Use of the BLM15PD800SN1 ferrite beads featuring a compact size and support for large currents is recommended.

The following noise suppression measures enable improved reception sensitivity for voice communication.

Note:
If the flux leakage from the charger is large, noise suppression measures for the receiver side only may not improve the reception sensitivity.
Noise suppression measures must also be fully implemented at the charger.

Also, if the flux leakage from the charger is large, the noise that is emitted from the transmitter coil will flow directly to the antenna, and so measures that use ferrite beads will not be effective.
In this case, the electromagnetic wave absorbing sheet can be enlarged beyond the receiving coil (as if affixing to the entire case) for preventing the noise from flowing to the antenna and improving the reception sensitivity.

We studied whether the noise suppression measures in the above figure have an adverse effect on charger operation.

This is an issue because, if the impedance characteristics formed by the circuit (receiver coil + series capacitor, receiver coil + series capacitor + parallel capacitor) are changed when ferrite beads are installed, the power transmission and reception also change.

In the Qi standard,
it is specified that
Resonance frequency for the receiver coil + series capacitor = 100 kHz+5%-10%
Resonance frequency for the receiver coil + series capacitor + parallel capacitor = 1000 kHz±10%

Then, we calculated how the impedance characteristics of the circuit (receiver coil + series capacitor in this example) change when ferrite beads were installed. This was calculated assuming that the inductance value and capacitance value were two different types.

We evaluated the reception sensitivity when power is supplied wirelessly while the noise suppression measures described in the previous section were implemented.

As a result, the reception sensitivity improved for all frequencies.
In this sample evaluation, the reception sensitivity improved by up to 5 dB, and the drop in reception sensitivity when power was supplied wirelessly was zero.

Noise generated by the charger flows from the transmitter coil to the receiver coil, and the insertion of a wireless circuit reduces the reception sensitivity of the wireless circuit.

As shown below, ferrite beads are used at the receiver circuit to implement noise suppression measures and enable improvement of the reception sensitivity of the wireless circuit.

Following the receiver module, next, we will examine the noise that must be suppressed in the transmitter module. In the transmitter module, the inverter used for supplying AC to the transmitter coil is a source of noise. Noise emitted from the power supply cable becomes an issue as externally-emitted noise, and noise that flows into the transmitter coil side is emitted externally and also reduces the reception sensitivity of the smartphone unit.
Consequently, we recommend noise suppression measures for preventing noise emissions and for preventing drops in reception sensitivity.

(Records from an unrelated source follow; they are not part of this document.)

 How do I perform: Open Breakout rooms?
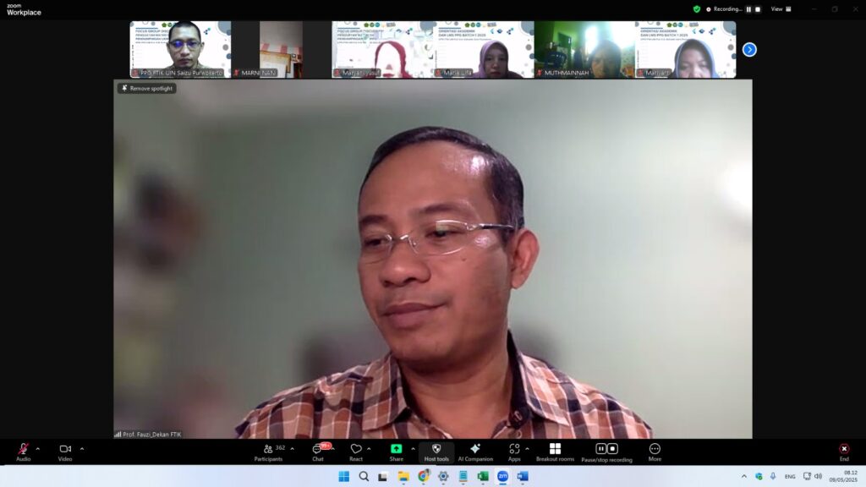[x=555, y=449]
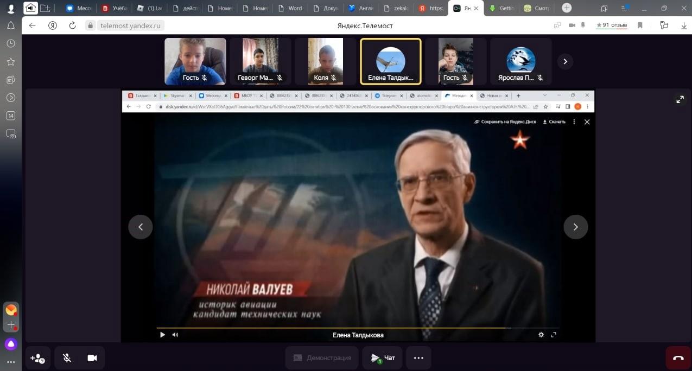
Task: Expand shared screen to fullscreen view
Action: (680, 99)
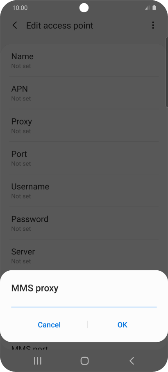The image size is (168, 372).
Task: Open the Username setting
Action: 84,191
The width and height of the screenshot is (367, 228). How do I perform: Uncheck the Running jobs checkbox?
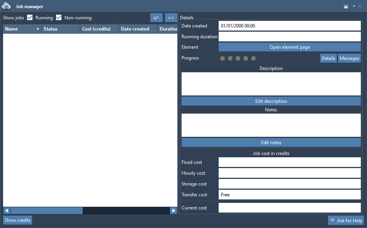(30, 18)
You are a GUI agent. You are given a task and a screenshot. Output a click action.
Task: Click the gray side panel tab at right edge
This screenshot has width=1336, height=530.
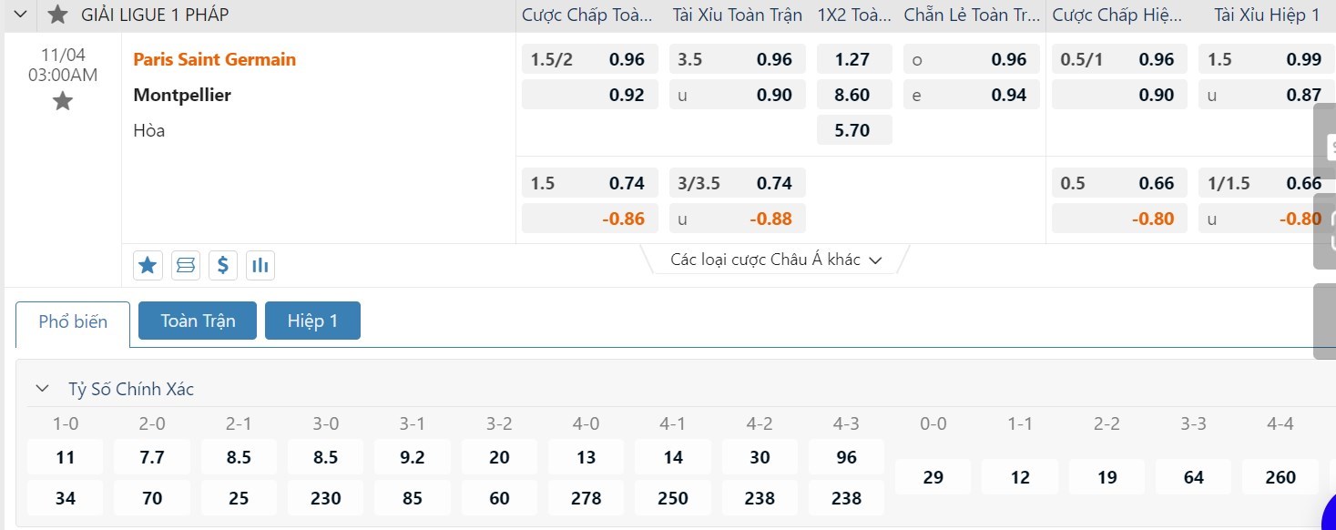point(1325,321)
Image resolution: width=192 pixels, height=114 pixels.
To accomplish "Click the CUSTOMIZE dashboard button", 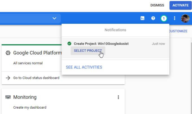I will [x=178, y=31].
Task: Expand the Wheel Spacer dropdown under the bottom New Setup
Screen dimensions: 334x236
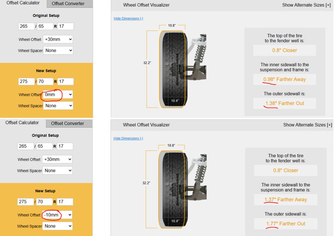Action: pos(57,226)

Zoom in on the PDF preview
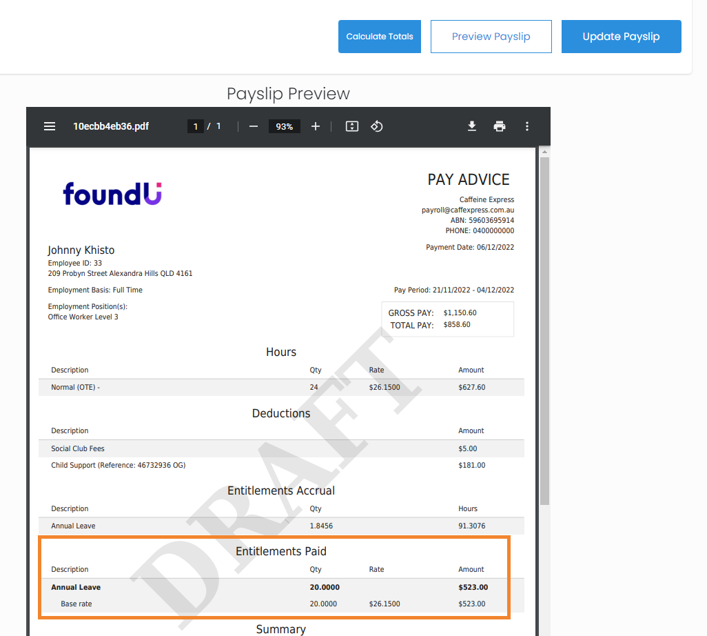click(316, 126)
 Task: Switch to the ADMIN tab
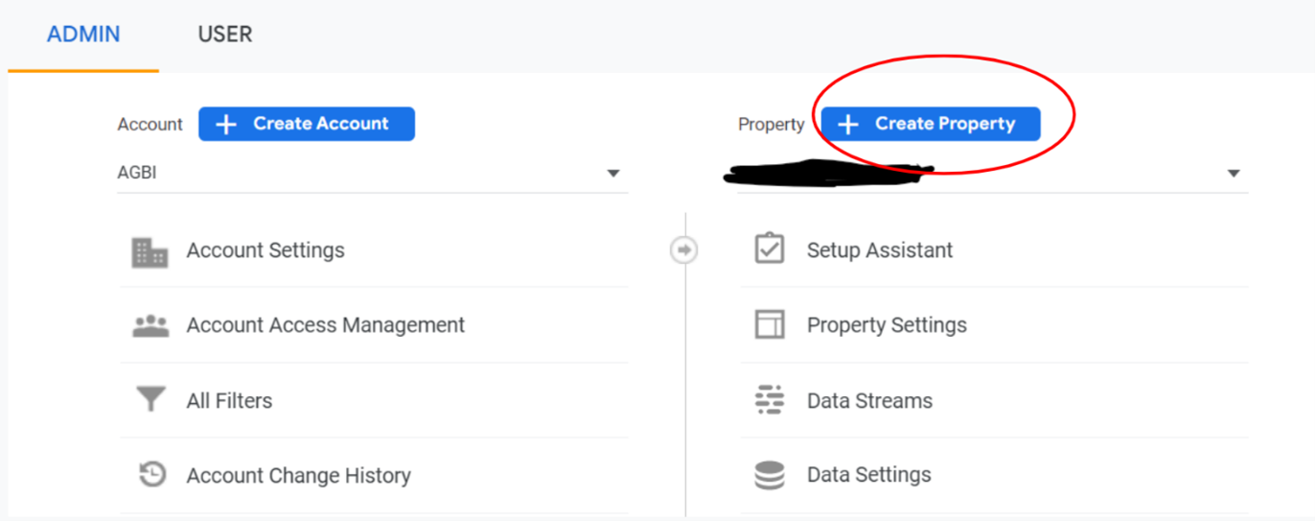click(83, 35)
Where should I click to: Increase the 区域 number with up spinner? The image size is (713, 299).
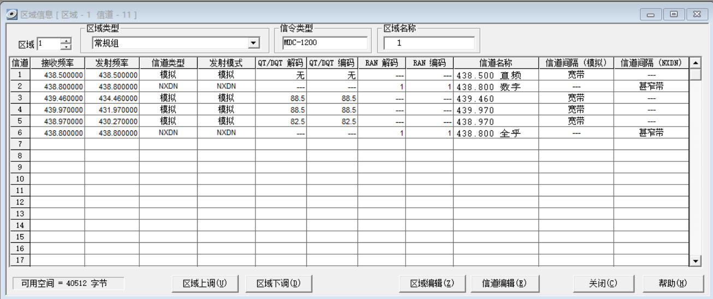point(66,41)
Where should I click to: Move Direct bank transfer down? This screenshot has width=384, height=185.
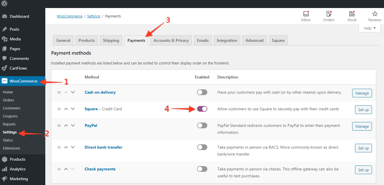pos(73,147)
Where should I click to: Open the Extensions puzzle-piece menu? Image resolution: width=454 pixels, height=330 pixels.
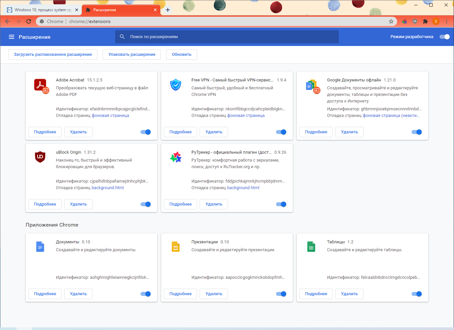[x=425, y=21]
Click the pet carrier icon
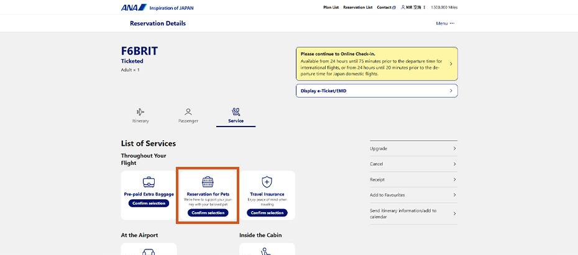 (x=208, y=182)
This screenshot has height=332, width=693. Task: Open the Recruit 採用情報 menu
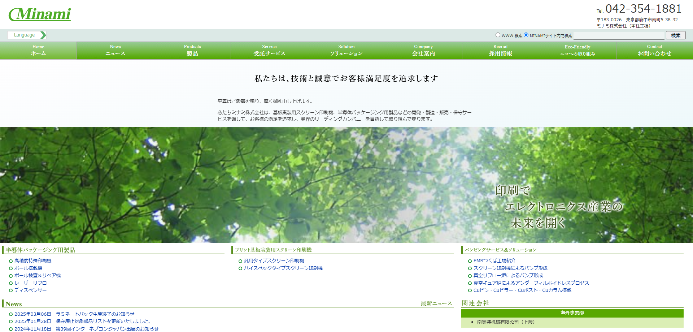point(501,51)

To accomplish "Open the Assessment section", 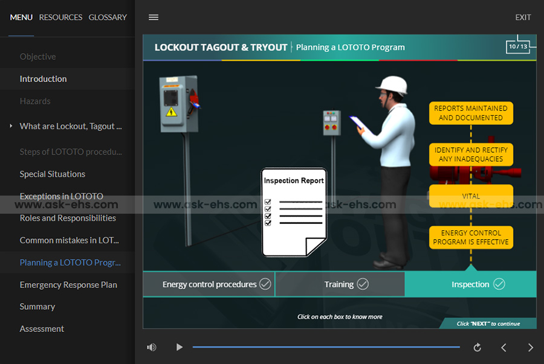I will click(42, 329).
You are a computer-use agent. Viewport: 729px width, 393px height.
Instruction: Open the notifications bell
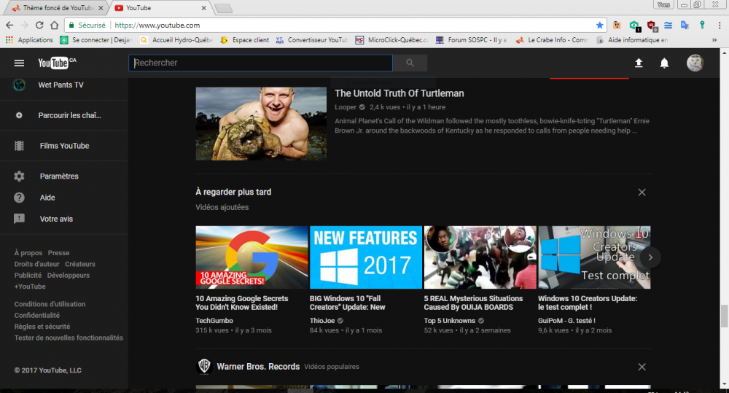coord(664,63)
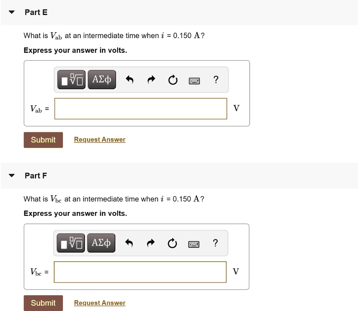Viewport: 358px width, 311px height.
Task: Click the redo arrow in Part F toolbar
Action: (151, 243)
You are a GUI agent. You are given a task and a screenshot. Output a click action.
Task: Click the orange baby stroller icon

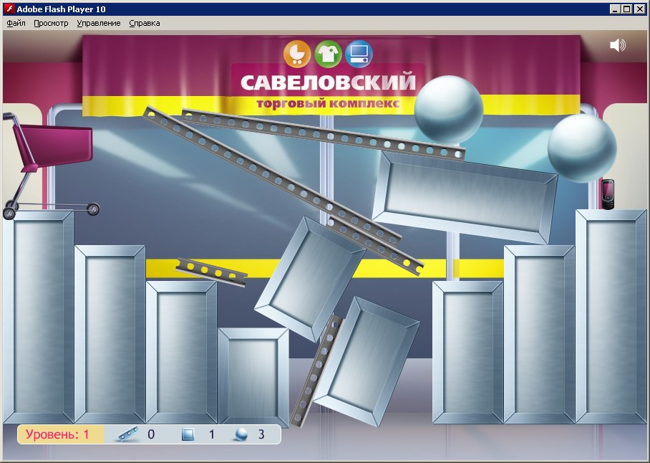[297, 54]
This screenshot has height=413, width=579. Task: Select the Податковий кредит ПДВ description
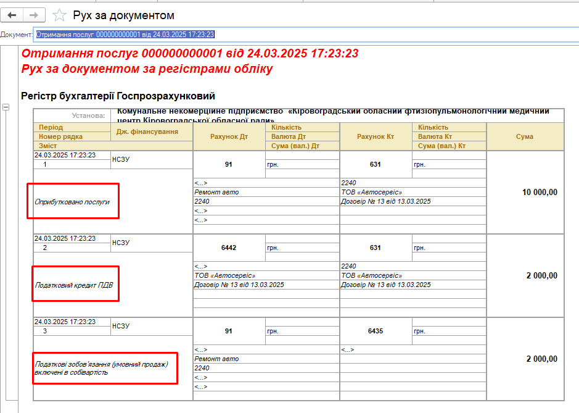click(75, 284)
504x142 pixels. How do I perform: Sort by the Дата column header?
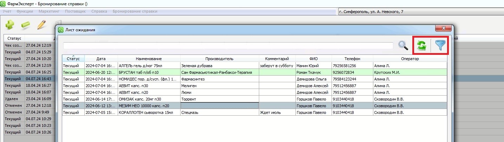(x=101, y=59)
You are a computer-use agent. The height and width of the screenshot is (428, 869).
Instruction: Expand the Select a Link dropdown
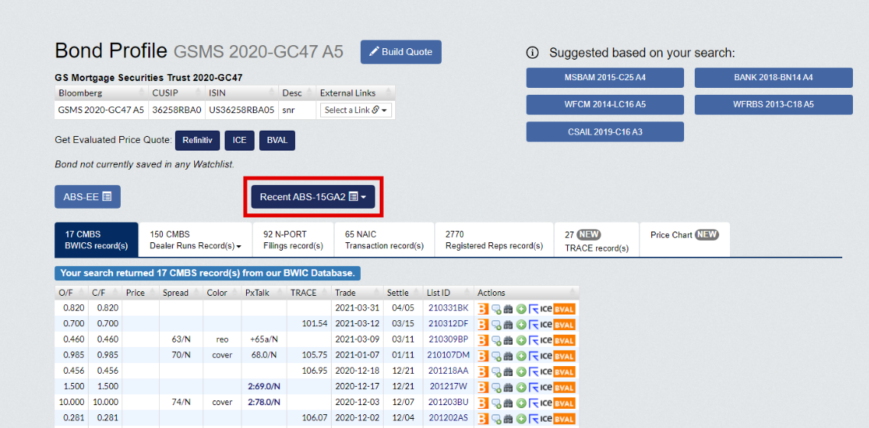click(355, 110)
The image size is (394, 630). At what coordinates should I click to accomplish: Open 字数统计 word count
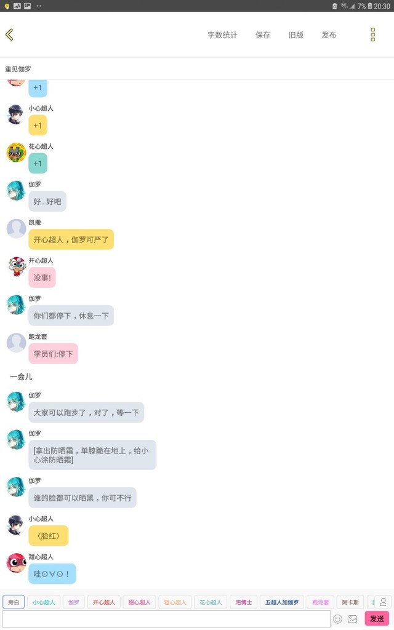(222, 35)
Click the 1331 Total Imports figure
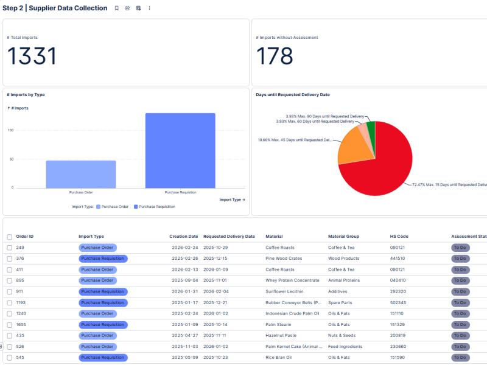487x365 pixels. [32, 56]
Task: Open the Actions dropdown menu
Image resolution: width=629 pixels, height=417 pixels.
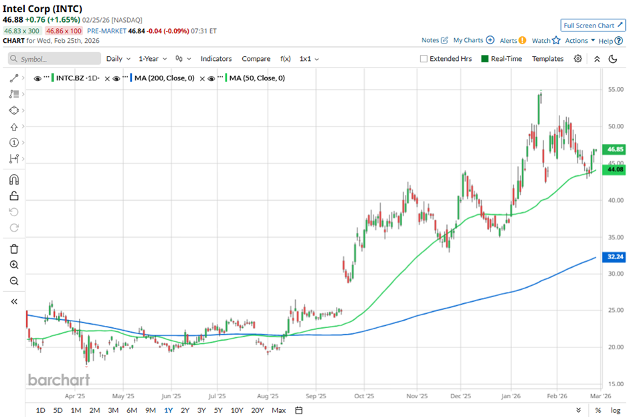Action: (x=579, y=41)
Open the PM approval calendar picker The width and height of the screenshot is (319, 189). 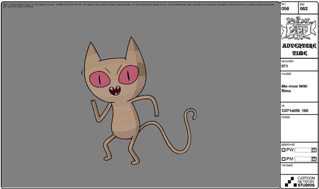pyautogui.click(x=314, y=159)
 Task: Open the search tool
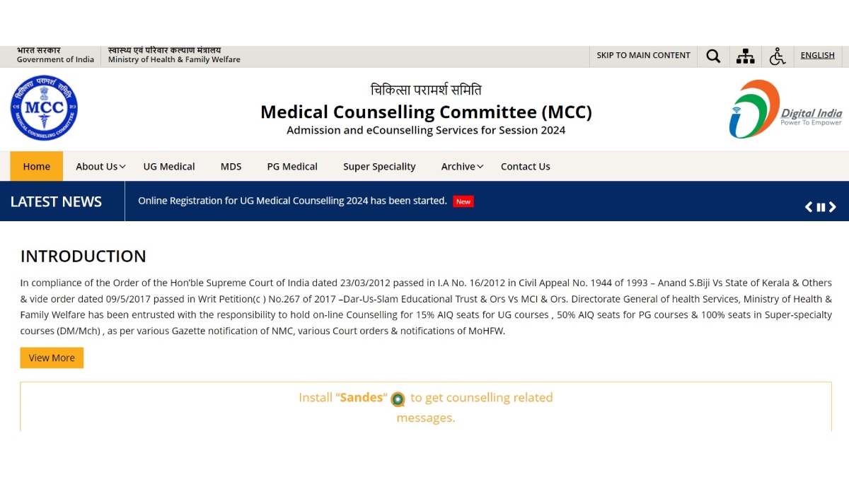[x=713, y=56]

First, we implemented the measures for preventing emission noise.
This consists of noise that leaks to the power supply cable side from the inverter and noise that leaks to the transmitter side, and so noise suppression circuits are installed for each location. (Suppression measures (1) and (2))
Emission noise consists primarily of noise transmitted in common mode, and so a common mode choke coil is used. Also, because the transmitter coil side contains a large amount of high-frequency noise, a line bypass capacitor is also used.

Use of noise suppression measures at both the power supply cable side and transmitter coil side enables improvements of up to 14 dB in the emission noise.

A noise suppression component was connected to the transmitter coil side. This noise suppression measure enables improvements of up to 12 dB in the emission noise.

Use of noise suppression measures at both the power supply cable side and transmitter coil side enables improvements of up to 14 dB in the emission noise.

Next, we implemented measures for preventing drops in the reception sensitivity. The noise suppression measures were implemented in the same way as those at the transmitter coil side for preventing emission noise, and a common mode choke coil and line bypass capacitor were used. As a result, the reception sensitivity was improved by up to 12 dB.